### Text excerpt
BEGIN

Music licensing is a very lucrative business. One with no shortage of placement opportunities. Everywhere you turn there’s a company or product that utilizes music to some extent.
As an indie music creator, you have the ability capitalize on these opportunities, but you have to be organized, flexible, patient and willing to cater to the market’s needs. This is a different ball game when compared to creating around an artist.
Here’s some tips you can utilize today to better prepare yourself for licensing.
- Make sure it sounds good
- Know who owns the rights
- Educate yourself
1. Make Sure Your Music Sounds Good.
I’m not speaking in terms of genre or taste, but more so in terms of sonic quality. You want to make sure your music is mixed properly. This means no clipping, good dynamic range, good levels etc. It must sound good.
If mixing isn’t a talent you possess hire someone to mix your music or start learning how to do it yourself.
I get a lot of questions in terms of who to contact for mastering or does my music need to be mastered. My answer is no it does not need to be mastered, don’t focus on the mastering, focus on the mix because the master is only as good as the mix.
A good thing to do is compare your music to commercial music or a song that you hear being used in the licensing world. If your music doesn’t sound as good sonically then it’s not ready.
2. Who Owns The Rights To Your Music?

END

Carry on with the music licensing tips from where they stop. The lines that come next have nothing to do with the music licensing tips.

### Data
BEGIN

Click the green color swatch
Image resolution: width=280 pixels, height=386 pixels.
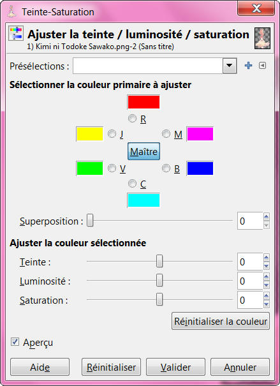[90, 168]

END

### Response for this exercise
Make sure you know who owns the rights to your music. If you working with a band or with multiple writers, then everyone involved with the creation owns a piece of the music.
Here’s a perfect example. If you, Billy and Casey wrote a song together, then you are all co owners, and have say in what happens with the song, unless stated otherwise in a contract.
What licensing professionals need to know
1. who owns a master recording?
2. Who owns the composition?
Why is this important? Because before your music can be used in visual media, the client needs to obtain two specific licenses.
And without all parties (writers/owners) onboard, the transaction gets stuck in limbo.
visual media = video games, movie, reality TV shows etc.
3. Got Publishing? Sign Up With BMI – ASCAP- SESAC
Make sure you’re signed up with a Performing Rights Organization also known as a PRO. The reason why you want to sign up with the PRO is because they collect royalty payments on your behalf.
If your music is used in a TV commercial and this TV commercial airs several times a day, that’s money in the bank and without being signed up with a PRO, it’s money that you’re missing out on.
Even if the commercial only airs on Saturday mornings between 9 AM and 11 AM, that’s money that you’re missing out on if you’re not signed up with the PRO.
4. Have Alternative Versions Of Your Music
Why? Because it increases the chances of your music being used. A lot of times when you listen to TV ads, you’ll notice that the instrumental plays underneath the dialogue for a few bars, then towards the end, you hear the full song.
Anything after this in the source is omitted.